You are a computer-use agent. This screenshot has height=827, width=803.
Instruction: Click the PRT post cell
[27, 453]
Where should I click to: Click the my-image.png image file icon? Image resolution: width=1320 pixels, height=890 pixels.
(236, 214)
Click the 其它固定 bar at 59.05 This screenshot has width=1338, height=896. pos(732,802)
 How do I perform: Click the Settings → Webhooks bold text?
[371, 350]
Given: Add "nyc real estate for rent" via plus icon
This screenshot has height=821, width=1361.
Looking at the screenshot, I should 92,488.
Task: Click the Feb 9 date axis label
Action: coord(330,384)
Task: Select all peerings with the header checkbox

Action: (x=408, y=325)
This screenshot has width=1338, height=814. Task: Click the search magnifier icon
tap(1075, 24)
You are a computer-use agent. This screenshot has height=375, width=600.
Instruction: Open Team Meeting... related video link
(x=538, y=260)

## Your goal
After reading through the material, report every line that holds "computer".

## Answer for the task
You are a computer-use agent. This screenshot has height=827, width=803.
You are a computer-use agent. This screenshot has height=375, width=600.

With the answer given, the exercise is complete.